Ketika saya periksa, saya pegang, ada airnya! Banyu tenan iki, Ndess!


"Alhamdulillah, matur nuwun Mbah, sudah diambilkan air," ujar saya takzim. Tapi sumpah...saat itu juga rasa kebelet pipis saya hilang. Tak tahu itu isi kemih (kencing) pada merembes ke mana ?
  

WEDI (TAKUT)

Malamnya saya kelop-kelop, tak bisa segera tidur. Kebayang-bayang, kok bisa-bisany timba senggot munggah dhewe (naik sendiri). Logika fisikanya sih, masuk Pak...,kerana senggot beratnya memang pas menurunkan. Naiknya enteng kerana pengaruh beban di ujung bambu. Bisa saja tadi sore ada anak mengaji yang nurunin timba tapi "lupa" menaikan. Gitu aja dah mikirnya,  biar tenang ... 

Tapi mata ini tetap saja tak mau tidur. Agak senewen(gila) juga kalau nanti tiba-tiba ranjang saya berderak lagi seperti semalam.  


Tapi saya tunggu-tunggu kok tak goyang juga, ya? Mungkinkah yang hobi  mengguncang lagi malas malam ini? 


Iseng-iseng saya melongok ke bawah ranjang. Ya, memang betul ada batu  nisan di situ. Nisan tenan (betul), Ndes, bukan Nisan Diesel. 


Tampak sudah sangat kuno, dan sebagian tertutup tanah. Nalar (Reason-point) saya kembali berputar. Bisa saja itu nisan cadangan yang disiapkan jika ada yang meninggal. 


Toh, Mbah yang punya rumah ini dulunya juru kunci makam. Apa salahnya menyiapkan nisan cadangan buat yang suka mati mendadak? Lagi, kalau memang di bawah nisan itu ada orang mati sungguhan, Ya, kenapa? Wong mati kau fikir, siksa kubur wae wis mumet, kok kurang kerjaan menggoyag-goyag ranjang -katil orang! 


Gotcha...ketemu sudah misterinya.
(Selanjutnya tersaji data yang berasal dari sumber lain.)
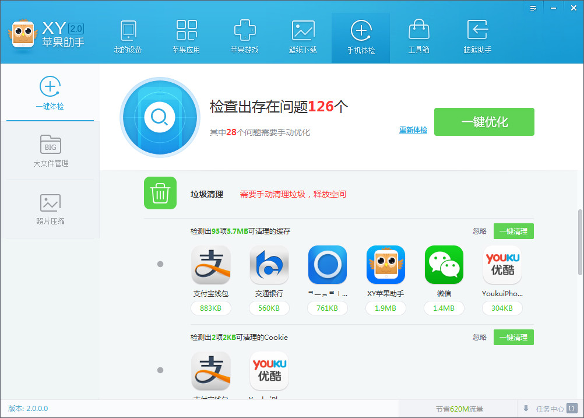Switch to 手机体检 tab

click(x=361, y=37)
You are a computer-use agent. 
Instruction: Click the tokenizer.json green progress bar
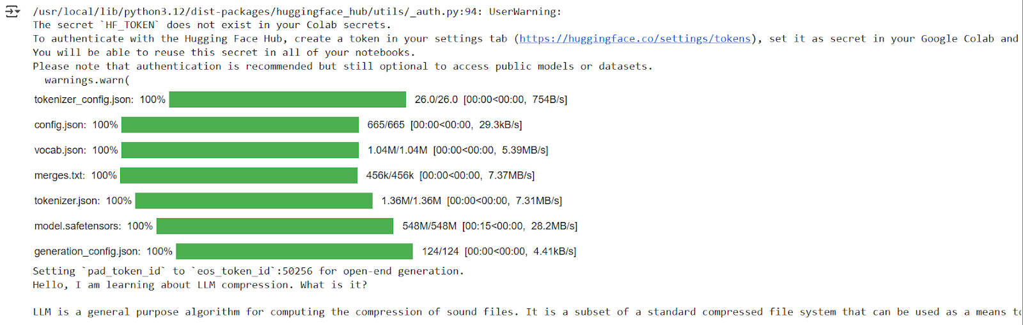pos(254,201)
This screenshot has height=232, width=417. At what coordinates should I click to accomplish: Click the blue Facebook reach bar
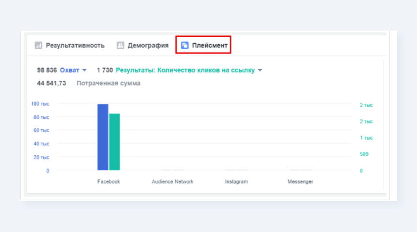pos(103,137)
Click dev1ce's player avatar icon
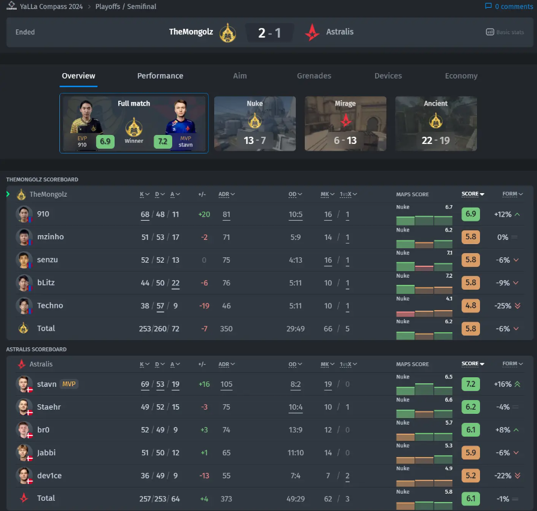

So, sejatinya tak ada yang tak logik di  rumah ini. "Yang bikin takut itu ya fikiranmu dhewe-sendiri,"  begitulah kata-kata bagus yang saya pinjam dari FX Sutarso, karib saya sang jagoan neon dari  Sumberan Wonosobo. Lesss...Tak sadar saya tertidur. Sangat lelap.  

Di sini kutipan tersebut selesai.